Du temps, principalement
Tech 2 min
Qu'implique la construction d'un smartphone équitable ?
Crédits : Fairphone

Vous connaissez peut-être Fairphone, le smartphone qui met l’accent sur la réparabilité. Mais qu’est-ce que ça implique, au juste, de construire un téléphone respectueux de l’environnement et des personnes qui le construisent ? On a posé la question à Agnès Crépet, directrice informatique chez le constructeur.

En mars prochain, le Fairphone 2 recevra sa dernière mise à jour. Au-delà de cette date, la deuxième version du téléphone équitable ne sera plus supportée par son constructeur. Celui-ci déconseille d’ailleurs de continuer d’y utiliser des applications recueillant des données sensibles à partir de mai, pour des raisons de sécurité.

Cette histoire pourrait ressembler à celle de beaucoup d’autres téléphones, rattrapés par l’obsolescence et les évolutions logicielles, si le Fairphone 2 ne présentait pas quelques spécificités. Il a reçu des mises à jour pendant sept ans et demi, pour commencer, bien plus que les trois à cinq ans initialement prévus.
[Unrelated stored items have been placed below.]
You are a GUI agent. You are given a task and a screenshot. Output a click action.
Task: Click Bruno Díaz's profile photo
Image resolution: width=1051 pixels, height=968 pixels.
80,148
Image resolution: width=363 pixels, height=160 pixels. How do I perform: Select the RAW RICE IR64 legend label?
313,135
Surtout, avant même d’exister, la perspective d’un Fairphone 2 a si bien convaincu que la campagne de précommande qui devait permettre d’en lancer la fabrication a généré 9 millions d’euros (contre 7 millions d’euros réunis en crowdfunding pour le premier modèle, en 2013).
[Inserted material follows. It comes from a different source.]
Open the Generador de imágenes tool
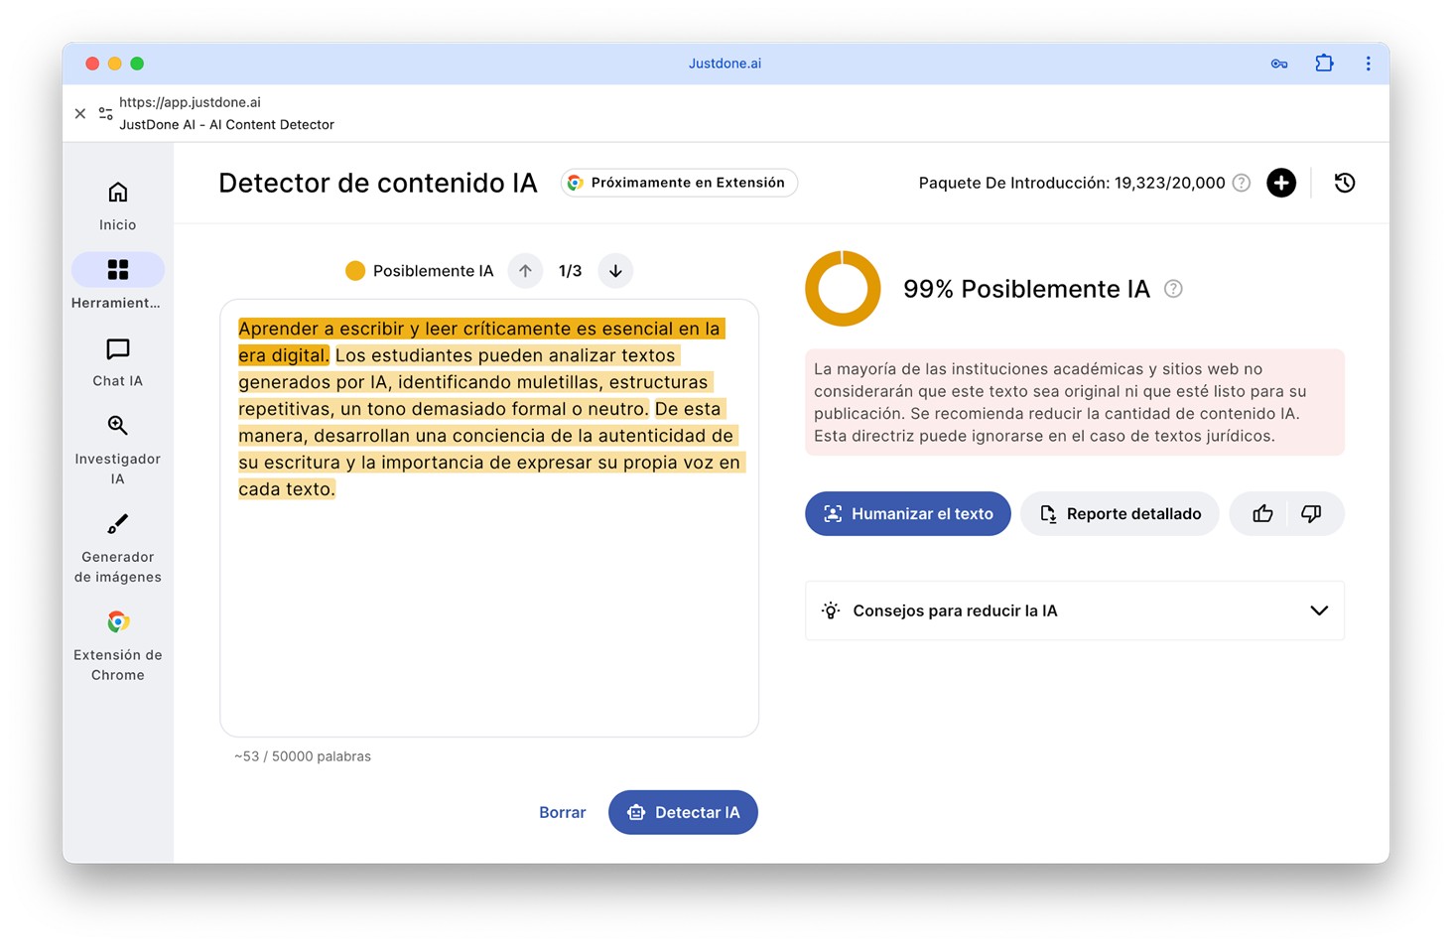This screenshot has height=946, width=1452. pos(117,524)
Le smartphone en question est un produit, on l’aura compris, de Fairphone, cette marque hollandaise qui s’illustre par le soin qu’elle met à construire des téléphones équitables, soigneux aussi bien de l’environnement que des droits des personnes qui participent à la création des outils en question.

Le militantisme au cœur

Que ce soit par le nombre de terminaux vendus ou par les valeurs, Fairphone est loin de ressembler aux autres constructeurs de téléphone. Elle n’a pas été fondée comme société, en réalité, mais plutôt comme un mouvement d’activistes, qui visait, en 2010, à alerter le public sur l’usage de minerais provenant de zones de guerre ou de conflits dans les appareils électroniques que nous utilisons au quotidien. En 2013, elle lance sa première campagne de crowdfunding, avec le succès que l’on sait, et se constitue en entreprise. L’aventure est lancée.
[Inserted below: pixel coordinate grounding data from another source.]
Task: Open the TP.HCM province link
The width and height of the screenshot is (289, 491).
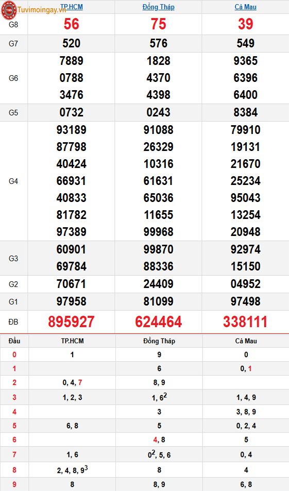Action: (72, 7)
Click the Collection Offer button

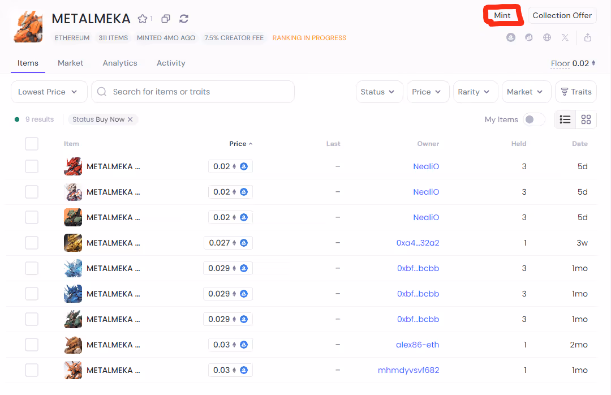(x=562, y=15)
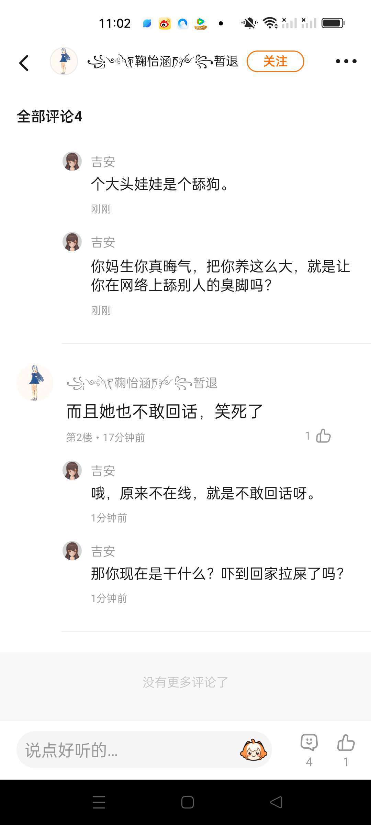
Task: Tap the 吉安 avatar beside 那你现在是干什么 reply
Action: (x=72, y=551)
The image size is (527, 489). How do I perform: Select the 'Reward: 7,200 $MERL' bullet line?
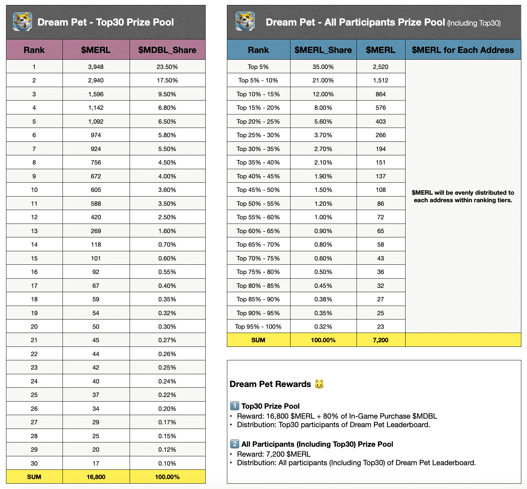coord(274,454)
Le travail s’organise autour de « quatre axes », raconte Agnès Crepet, directrice informatique et longévité logicielle de l’entreprise : « les matériaux, les usines, la longévité des produits (matériel et logiciel) et l’étape réusage et recyclage ». Le travail sur l’éthique et l’équité accompagne, de fait, le cycle de vie complet du téléphone.